→ **ANFORDERUNG**: Schreibe die Daten ab der Zeile mit „Given: Collapse the“ bis einschließlich ihres Endes neu und ersetze darin „checkbox“ durch „tick box“. Alles Übrige bleibt unverändert.

Gesammelte Dateneinträge

______

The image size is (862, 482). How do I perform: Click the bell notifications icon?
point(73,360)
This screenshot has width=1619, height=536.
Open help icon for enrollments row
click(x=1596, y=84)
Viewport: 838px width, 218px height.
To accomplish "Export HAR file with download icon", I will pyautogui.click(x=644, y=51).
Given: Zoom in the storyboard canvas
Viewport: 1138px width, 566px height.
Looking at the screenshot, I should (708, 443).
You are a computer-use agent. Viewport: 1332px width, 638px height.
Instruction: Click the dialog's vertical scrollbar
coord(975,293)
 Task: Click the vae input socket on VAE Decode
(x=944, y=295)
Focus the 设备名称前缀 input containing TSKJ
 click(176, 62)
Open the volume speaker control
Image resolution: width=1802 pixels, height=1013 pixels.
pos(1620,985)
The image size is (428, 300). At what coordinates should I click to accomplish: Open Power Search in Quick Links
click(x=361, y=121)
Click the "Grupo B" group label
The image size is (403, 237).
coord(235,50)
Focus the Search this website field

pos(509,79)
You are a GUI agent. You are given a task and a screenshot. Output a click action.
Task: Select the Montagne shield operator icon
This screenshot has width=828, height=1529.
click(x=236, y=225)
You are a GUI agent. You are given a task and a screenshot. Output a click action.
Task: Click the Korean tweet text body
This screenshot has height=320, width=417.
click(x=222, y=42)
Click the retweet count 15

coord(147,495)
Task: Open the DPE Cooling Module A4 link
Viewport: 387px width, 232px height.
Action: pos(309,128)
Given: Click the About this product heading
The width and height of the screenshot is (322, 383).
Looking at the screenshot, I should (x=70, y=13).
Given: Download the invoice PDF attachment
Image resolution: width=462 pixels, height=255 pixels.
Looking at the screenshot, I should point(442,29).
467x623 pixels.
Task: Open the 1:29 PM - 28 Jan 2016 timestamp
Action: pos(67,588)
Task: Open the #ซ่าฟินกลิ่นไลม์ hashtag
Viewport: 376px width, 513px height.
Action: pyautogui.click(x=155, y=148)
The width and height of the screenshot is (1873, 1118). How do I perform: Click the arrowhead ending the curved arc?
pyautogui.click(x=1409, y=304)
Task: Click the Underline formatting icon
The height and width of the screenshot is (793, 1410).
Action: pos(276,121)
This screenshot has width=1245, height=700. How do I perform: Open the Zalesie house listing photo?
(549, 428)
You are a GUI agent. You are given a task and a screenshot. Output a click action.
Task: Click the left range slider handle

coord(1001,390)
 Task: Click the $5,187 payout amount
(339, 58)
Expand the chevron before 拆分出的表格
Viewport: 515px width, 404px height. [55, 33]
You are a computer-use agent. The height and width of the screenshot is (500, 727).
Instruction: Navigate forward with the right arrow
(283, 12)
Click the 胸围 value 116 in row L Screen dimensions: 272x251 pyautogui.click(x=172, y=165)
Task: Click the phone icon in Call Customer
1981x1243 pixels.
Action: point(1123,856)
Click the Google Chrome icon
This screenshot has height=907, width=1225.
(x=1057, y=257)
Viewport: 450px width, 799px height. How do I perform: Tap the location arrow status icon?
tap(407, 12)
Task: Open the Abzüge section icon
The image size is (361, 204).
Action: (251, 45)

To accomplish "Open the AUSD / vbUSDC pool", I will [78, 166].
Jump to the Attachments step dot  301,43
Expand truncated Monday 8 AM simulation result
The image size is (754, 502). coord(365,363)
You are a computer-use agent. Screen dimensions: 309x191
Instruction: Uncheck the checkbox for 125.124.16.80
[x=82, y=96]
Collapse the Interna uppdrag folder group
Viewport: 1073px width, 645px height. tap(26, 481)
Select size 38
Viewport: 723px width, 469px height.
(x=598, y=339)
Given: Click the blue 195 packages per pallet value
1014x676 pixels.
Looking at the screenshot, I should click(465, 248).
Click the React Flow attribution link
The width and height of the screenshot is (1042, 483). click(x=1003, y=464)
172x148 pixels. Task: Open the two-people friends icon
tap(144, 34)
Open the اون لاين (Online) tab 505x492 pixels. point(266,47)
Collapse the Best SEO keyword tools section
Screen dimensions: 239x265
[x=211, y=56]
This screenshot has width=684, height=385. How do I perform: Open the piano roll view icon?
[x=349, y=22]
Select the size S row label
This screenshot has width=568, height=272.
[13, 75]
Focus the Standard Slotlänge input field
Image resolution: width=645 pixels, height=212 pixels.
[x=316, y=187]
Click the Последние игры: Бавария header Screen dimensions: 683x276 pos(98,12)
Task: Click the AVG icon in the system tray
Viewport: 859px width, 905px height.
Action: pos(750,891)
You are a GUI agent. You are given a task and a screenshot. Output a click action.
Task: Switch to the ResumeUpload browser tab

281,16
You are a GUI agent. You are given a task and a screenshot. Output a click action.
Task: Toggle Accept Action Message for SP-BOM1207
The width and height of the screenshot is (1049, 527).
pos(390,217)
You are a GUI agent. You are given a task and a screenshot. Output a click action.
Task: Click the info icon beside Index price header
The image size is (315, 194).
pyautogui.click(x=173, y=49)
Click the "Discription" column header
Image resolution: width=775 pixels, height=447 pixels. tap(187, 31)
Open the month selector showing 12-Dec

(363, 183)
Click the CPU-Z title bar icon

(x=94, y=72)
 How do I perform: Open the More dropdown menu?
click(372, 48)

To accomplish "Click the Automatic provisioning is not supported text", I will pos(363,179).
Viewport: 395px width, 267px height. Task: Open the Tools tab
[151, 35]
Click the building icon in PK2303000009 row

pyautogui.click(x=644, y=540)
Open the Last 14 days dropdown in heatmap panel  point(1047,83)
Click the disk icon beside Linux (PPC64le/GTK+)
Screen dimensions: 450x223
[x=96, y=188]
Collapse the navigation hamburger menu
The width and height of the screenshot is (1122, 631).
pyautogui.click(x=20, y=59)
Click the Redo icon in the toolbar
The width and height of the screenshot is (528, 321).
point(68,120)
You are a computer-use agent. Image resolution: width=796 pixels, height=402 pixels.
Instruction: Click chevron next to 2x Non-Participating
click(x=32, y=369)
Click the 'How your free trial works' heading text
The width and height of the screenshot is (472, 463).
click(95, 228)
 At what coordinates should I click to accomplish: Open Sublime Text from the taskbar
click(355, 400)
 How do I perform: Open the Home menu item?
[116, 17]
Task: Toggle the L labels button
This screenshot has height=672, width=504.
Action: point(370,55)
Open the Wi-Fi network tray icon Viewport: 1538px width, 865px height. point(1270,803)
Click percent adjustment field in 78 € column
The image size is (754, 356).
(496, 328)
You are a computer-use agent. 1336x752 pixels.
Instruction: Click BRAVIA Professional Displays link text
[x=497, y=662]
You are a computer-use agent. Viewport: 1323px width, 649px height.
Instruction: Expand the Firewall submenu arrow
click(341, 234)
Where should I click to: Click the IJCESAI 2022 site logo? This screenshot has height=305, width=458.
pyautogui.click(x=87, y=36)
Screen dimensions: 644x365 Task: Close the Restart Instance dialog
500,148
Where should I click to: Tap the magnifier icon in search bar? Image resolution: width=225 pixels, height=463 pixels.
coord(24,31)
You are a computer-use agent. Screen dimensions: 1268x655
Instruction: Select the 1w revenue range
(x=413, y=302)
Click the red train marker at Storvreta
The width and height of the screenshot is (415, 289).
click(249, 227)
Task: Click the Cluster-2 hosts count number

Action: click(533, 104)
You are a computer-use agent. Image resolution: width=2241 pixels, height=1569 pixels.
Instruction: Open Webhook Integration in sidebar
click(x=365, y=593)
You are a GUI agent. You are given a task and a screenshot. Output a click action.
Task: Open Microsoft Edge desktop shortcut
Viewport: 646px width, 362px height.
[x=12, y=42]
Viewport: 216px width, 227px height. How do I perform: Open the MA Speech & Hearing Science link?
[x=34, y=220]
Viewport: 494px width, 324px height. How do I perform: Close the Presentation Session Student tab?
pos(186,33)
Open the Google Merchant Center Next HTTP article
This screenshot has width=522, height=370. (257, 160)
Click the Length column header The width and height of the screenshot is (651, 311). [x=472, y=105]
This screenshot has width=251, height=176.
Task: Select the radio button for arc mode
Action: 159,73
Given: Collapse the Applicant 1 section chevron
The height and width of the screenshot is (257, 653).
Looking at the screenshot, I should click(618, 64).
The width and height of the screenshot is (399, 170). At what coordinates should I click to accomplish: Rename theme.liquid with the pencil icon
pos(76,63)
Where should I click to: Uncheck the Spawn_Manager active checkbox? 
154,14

______

→ **LÖSUNG**:
Given: Collapse the Applicant 1 section chevron
The height and width of the screenshot is (257, 653).
Looking at the screenshot, I should click(618, 64).
The width and height of the screenshot is (399, 170). At what coordinates should I click to accomplish: Rename theme.liquid with the pencil icon
pos(76,63)
Where should I click to: Uncheck the Spawn_Manager active tick box? 
154,14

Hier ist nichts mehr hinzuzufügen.